Look yet another time - at the central site, there are two dynamically created policies, one per each client (user), exactly as it should be. As the two differ from each other in sa-dst-address, there is no conflict and your issue doesn’t come from such conflict.
I know, I tried to explain that I finally saw both policies
Are you able to replicate the issue somehow? I.e. is there a known sequence of steps you have to take to make it happen again?
I dont know, maybe disconnecting the Internet connection cable happen again, I could give a try later, maybe tomorrow, I could call someone on the site and ask him to do that
Other case I will need to wait until the issue happen again but maybe where I can see the log it is too late and the events disapear.
I forgot to mention the following, I configured a time ago, in other company, some GRE tunnels between the headcuarters and many different sites, I had the same problem in all of them and finally left the tunnels without IPSEC working fine.
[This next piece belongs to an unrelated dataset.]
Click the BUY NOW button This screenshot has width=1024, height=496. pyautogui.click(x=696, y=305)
I dont know whether it is related to
The Argentinians ISPs
The settings I make in tunnels. When I create a GRE tunnel, the only thing that I change in the interface are local and remote IPs, and “IPSEC Secret”, also I configure IPs and Routes but these are not involved
IPSec between mikrotiks with the default settings
More than one of previous ítems
Does “main l2tp” Exchange mode works fine usually?
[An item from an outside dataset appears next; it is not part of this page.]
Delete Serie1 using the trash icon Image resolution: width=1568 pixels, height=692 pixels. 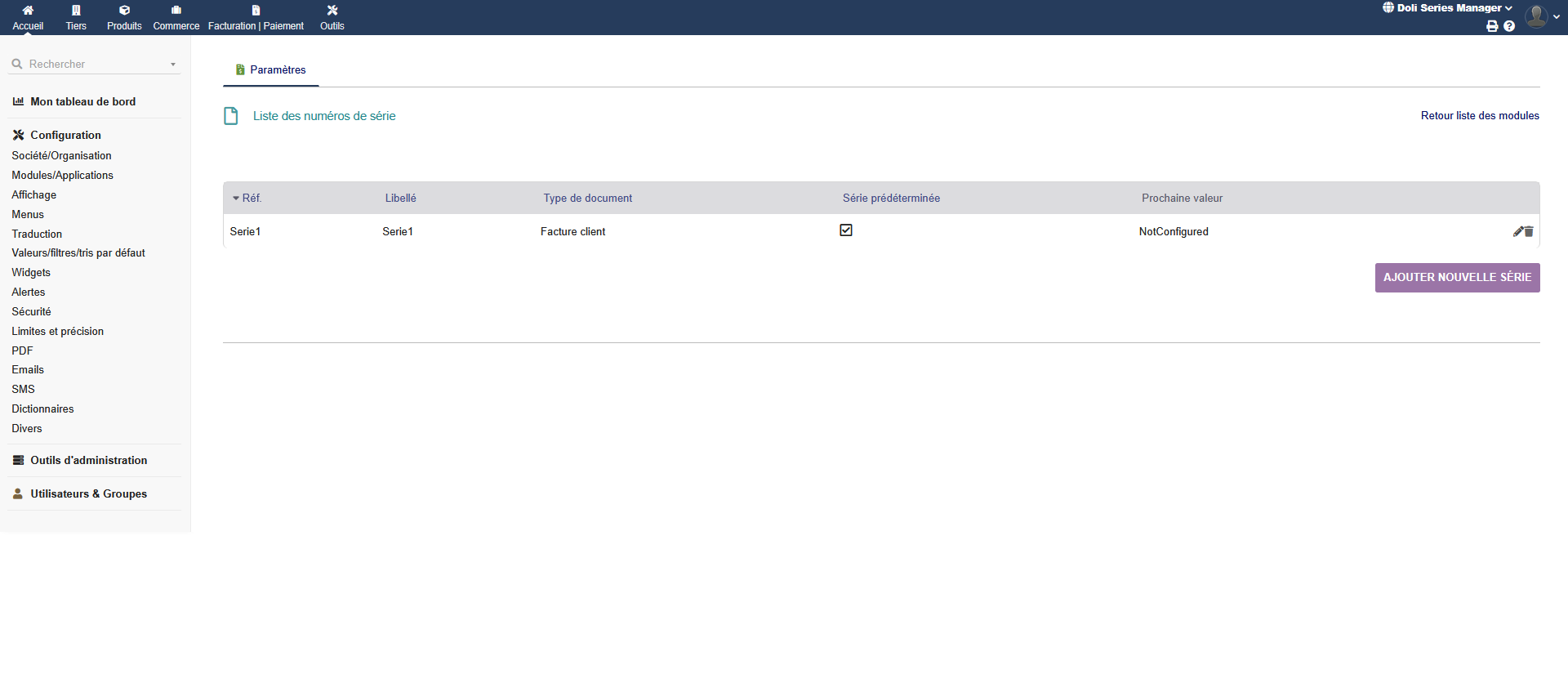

Which IPSec settings do you recommend to configure instead of default?
main-l2tp should only be used for l2tp. Anywhere else I prefer ike2, it should be safer (until someone discovers some vulnerability of the protocol or the Mikrotik implementation of it). I assume the IPsec peer created dynamically if you set ipsec-secret for GRE or IPIP or EoIP tunnel has exchange-mode set to main, doesn’t it?
As you’ve found out yourself, there are several possible explanations why the IPsec tunnels carrying your GRE tunnels fail, but in your specific case I think none of them is relevant as they only seem to fail to recover from a disruption, they never failed to set up initially or to continue running if no external cause broke them. So on top of my previous suggestion regarding logging, I can only suggest you to switch to exchange-mode=ike2 (which requires manual configuration so the easiest way is to copy the dynamically created peer and policy into static ones with disabled=yes, then remove the ipsec-secret value from the /interface gre configuration, and then modify the exchange-mode on the peers at both devices to ike2 and enable them and the policies). But only do that after upgrading to 6.43.1 as in all previous versions the IKEv2 had its own issues now known.
The idea behind is that if there is some issue in the way how IKE(v1) handles the recovery, the IKEv2 which is mostly an independent algorithm is quite likely not to contain the same bug.
But if with these settings you’ll encounter the same effects (disruption on the path between the devices to kill the tunnel until a manual intervention), you’ll have to revert to the logging anyway. So if you can use an external syslog server on both sites, it may be best to engage it; if you cannot, keep the howto from the post above handy at both sites in Spanish so that a local assistant can follow the steps when the connection goes down and doesn’t recover after a disruption.
Sorry, I want to ask one more question related to this.
In another Enterprise there are many GRE tunnels with ipsec (The only ipsec settings modified is the “ipsec secret” in the gre interface settings)
How can I flush an specific SA in there? I have dinamyc policies that I can not disable
Unfortunately you cannot. You can only flush all installed-sa, no way to flush only a particular one (or rather a matching pair thereof, which may be the reason). And no way to disable a dynamically created policy as you’ve found yourself.